▶ **Extrait fourni**:
Le Conseil d’État, en confirmant l’ordonnance du premier juge, rappelle que l’appréciation de l’urgence relève de l’office souverain du juge des référés (A) et que la charge de la preuve de cette urgence pèse sans équivoque sur le requérant (B).

A. L’appréciation souveraine de l’urgence par le juge des référés

Le juge des référés du Conseil d’État valide l’analyse factuelle opérée en première instance. La juge du tribunal administratif avait en effet relevé la contradiction manifeste entre les déclarations de l’intéressé. Lors d’une première audience, il avait affirmé qu’un mois de préparation était nécessaire pour tout nouveau spectacle, excluant toute représentation avant le 25 juin 2025. Or, dans la seconde instance, il « soutient désormais de manière contradictoire que la prochaine représentation de son spectacle doit avoir lieu le 28 mai ». Le juge ne se contente donc pas de prendre acte des allégations du requérant ; il les confronte aux pièces du dossier et aux déclarations antérieures pour en vérifier la cohérence et la vraisemblance. Cette démarche démontre que l’urgence ne se décrète pas mais se constate au travers d’un faisceau d’indices concordants. Le juge administratif exerce ainsi un contrôle concret et circonstancié, qui ne saurait être qualifié de simple appréciation subjective. En se fondant sur le manque de crédibilité des nouvelles allégations, le juge des référés exerce pleinement son office et s’assure que la condition d’urgence, qui déclenche une procédure d’une exceptionnelle célérité, est bien caractérisée.

B. La charge de la preuve incombant au requérant

La solution retenue par le Conseil d’État est également une illustration classique du principe selon lequel il appartient au demandeur de prouver le bien-fondé de ses prétentions. En l’espèce, le requérant se borne à contester l’appréciation du premier juge sans pour autant étayer ses dires. Le juge d’appel relève qu’il n’apporte « aucun élément, qui ne ressort pas davantage des pièces du dossier, de nature à établir qu’il a effectivement le projet de présenter un spectacle entre la date de la présente ordonnance et le 25 juin prochain ». Le renversement de la charge de la preuve n’est pas admis dans le cadre du référé-liberté, même lorsque des libertés fondamentales sont en jeu. L’urgence doit être démontrée par des faits précis et actuels. Le simple fait d’invoquer une atteinte à une liberté fondamentale ne suffit pas à présumer de l’urgence à statuer. La décision met ainsi en lumière l’exigence de rigueur attendue de la part d’un requérant qui entend bénéficier d’une mesure prononcée dans un délai de quarante-huit heures. L’absence de justification tangible conduit logiquement et nécessairement au rejet de la demande.

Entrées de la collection
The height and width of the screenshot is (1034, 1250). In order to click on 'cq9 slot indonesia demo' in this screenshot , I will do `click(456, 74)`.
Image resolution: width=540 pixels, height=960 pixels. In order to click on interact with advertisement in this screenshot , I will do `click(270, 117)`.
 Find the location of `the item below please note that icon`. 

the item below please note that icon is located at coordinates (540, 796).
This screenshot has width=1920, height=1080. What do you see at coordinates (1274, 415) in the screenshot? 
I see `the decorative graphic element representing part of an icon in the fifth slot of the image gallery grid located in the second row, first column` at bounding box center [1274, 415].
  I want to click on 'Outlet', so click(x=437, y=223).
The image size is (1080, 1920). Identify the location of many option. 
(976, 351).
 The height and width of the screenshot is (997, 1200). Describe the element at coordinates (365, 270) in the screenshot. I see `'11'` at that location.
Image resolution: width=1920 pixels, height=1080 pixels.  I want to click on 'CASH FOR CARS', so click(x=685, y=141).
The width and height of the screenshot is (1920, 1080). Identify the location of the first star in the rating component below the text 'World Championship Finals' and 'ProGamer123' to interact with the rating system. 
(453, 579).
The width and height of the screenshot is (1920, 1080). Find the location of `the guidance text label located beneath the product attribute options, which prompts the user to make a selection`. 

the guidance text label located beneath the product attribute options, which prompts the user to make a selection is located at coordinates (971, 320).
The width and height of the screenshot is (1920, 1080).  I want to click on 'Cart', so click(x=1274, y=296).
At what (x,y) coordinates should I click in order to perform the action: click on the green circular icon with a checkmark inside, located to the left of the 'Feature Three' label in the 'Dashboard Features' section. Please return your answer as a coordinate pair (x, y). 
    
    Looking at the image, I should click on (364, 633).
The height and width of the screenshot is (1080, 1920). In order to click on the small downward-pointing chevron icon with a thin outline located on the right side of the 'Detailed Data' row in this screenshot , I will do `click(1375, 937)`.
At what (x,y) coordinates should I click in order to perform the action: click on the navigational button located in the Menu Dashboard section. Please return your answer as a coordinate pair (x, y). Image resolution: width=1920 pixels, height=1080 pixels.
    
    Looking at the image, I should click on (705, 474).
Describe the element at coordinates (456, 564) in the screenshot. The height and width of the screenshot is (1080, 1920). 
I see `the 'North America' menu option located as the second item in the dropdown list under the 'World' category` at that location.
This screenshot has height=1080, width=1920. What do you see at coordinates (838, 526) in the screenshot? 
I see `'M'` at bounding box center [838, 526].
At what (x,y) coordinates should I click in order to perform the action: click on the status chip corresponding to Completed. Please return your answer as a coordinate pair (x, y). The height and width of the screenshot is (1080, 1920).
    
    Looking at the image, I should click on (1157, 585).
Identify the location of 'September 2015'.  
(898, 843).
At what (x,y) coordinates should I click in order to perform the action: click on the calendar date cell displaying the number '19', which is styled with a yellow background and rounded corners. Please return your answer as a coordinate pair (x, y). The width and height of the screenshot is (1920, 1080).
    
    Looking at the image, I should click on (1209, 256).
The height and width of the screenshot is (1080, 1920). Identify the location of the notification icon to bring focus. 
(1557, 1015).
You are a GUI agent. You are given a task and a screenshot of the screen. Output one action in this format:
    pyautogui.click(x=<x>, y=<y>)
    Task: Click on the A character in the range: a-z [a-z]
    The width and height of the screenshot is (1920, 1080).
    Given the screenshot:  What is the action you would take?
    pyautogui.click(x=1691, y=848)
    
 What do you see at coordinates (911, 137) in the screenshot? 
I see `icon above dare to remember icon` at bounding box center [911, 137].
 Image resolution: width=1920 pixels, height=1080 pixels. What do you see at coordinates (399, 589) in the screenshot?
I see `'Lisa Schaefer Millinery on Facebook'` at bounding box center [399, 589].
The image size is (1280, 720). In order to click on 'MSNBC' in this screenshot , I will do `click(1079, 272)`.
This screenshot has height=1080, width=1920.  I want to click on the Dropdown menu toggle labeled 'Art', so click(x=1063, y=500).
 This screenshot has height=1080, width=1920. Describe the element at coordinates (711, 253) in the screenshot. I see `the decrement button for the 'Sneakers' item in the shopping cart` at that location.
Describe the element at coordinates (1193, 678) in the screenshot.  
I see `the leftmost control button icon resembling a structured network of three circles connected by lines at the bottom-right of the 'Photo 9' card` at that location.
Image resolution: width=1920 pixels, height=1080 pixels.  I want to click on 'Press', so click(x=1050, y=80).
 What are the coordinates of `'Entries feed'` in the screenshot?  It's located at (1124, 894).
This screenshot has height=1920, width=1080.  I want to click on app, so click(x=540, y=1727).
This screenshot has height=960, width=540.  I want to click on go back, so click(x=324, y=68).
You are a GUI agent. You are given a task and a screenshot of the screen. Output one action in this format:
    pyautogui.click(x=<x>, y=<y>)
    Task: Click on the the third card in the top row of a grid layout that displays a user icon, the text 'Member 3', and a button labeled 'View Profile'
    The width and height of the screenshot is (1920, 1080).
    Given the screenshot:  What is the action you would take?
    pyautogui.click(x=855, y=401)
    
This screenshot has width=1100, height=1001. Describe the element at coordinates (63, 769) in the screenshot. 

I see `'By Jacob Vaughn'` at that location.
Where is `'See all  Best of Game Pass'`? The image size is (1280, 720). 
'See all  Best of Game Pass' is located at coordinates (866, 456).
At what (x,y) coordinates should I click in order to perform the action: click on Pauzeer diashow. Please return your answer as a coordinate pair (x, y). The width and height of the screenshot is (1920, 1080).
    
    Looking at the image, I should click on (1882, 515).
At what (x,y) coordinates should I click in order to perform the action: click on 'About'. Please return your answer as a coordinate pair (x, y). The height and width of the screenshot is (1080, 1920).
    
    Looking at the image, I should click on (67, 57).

▶ **Objectif de l'exercice**:
Recopiez, s'il vous plaît, tout ce qui va de « Le Conseil d’État, en » jusqu'à « le requérant (B). » dans l'extrait sur l'urgence en référé. Les entrées n'interviennent pas dans cet exercice.

▶ **Corrigé**:
Le Conseil d’État, en confirmant l’ordonnance du premier juge, rappelle que l’appréciation de l’urgence relève de l’office souverain du juge des référés (A) et que la charge de la preuve de cette urgence pèse sans équivoque sur le requérant (B).